[WHAT YOU NEED TO DO]: Your answer should be the lines from the one with "Select chest value 97.5-100" to the end of the data below, both included, exact and free of pictures.

[Dataset entries]:
________________________________________
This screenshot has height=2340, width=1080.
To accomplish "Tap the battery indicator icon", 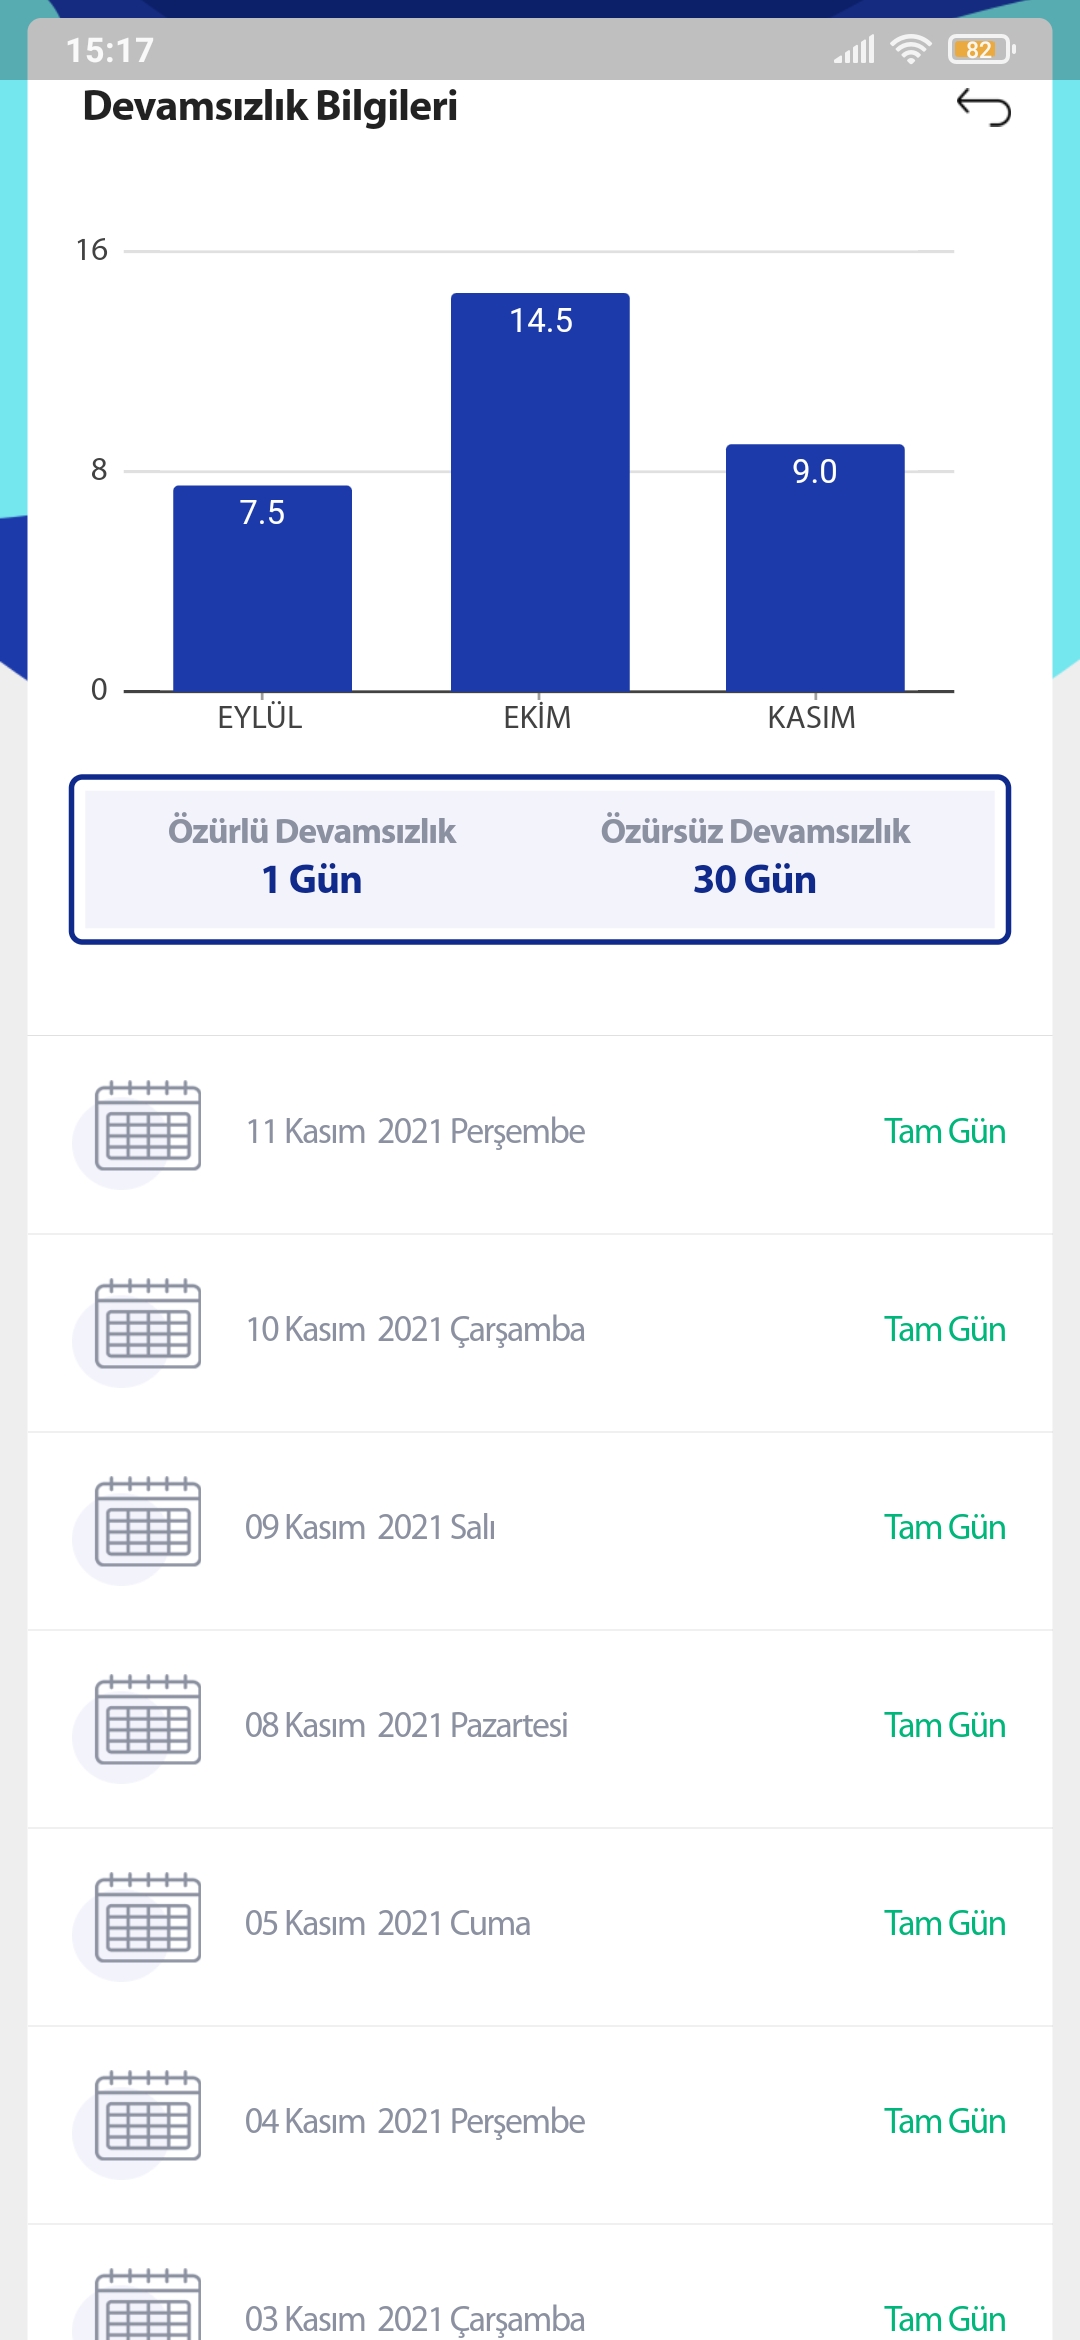I will (x=981, y=49).
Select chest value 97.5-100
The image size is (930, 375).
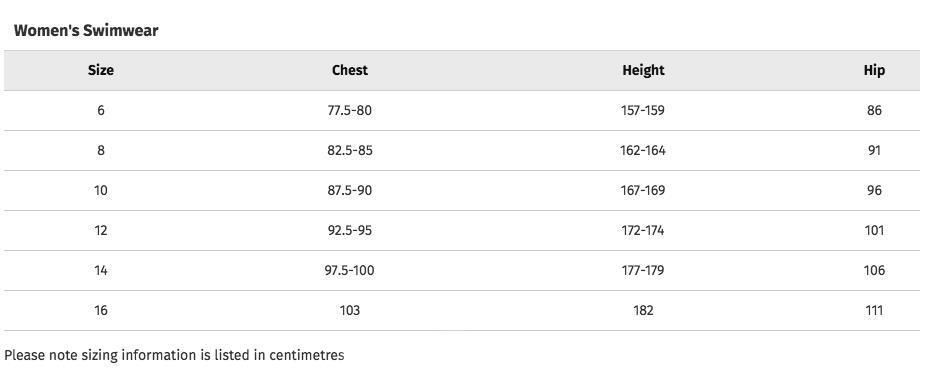coord(350,271)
________________________________________
[EXERCISE RESPONSE]:
Select chest value 97.5-100
The image size is (930, 375).
coord(350,271)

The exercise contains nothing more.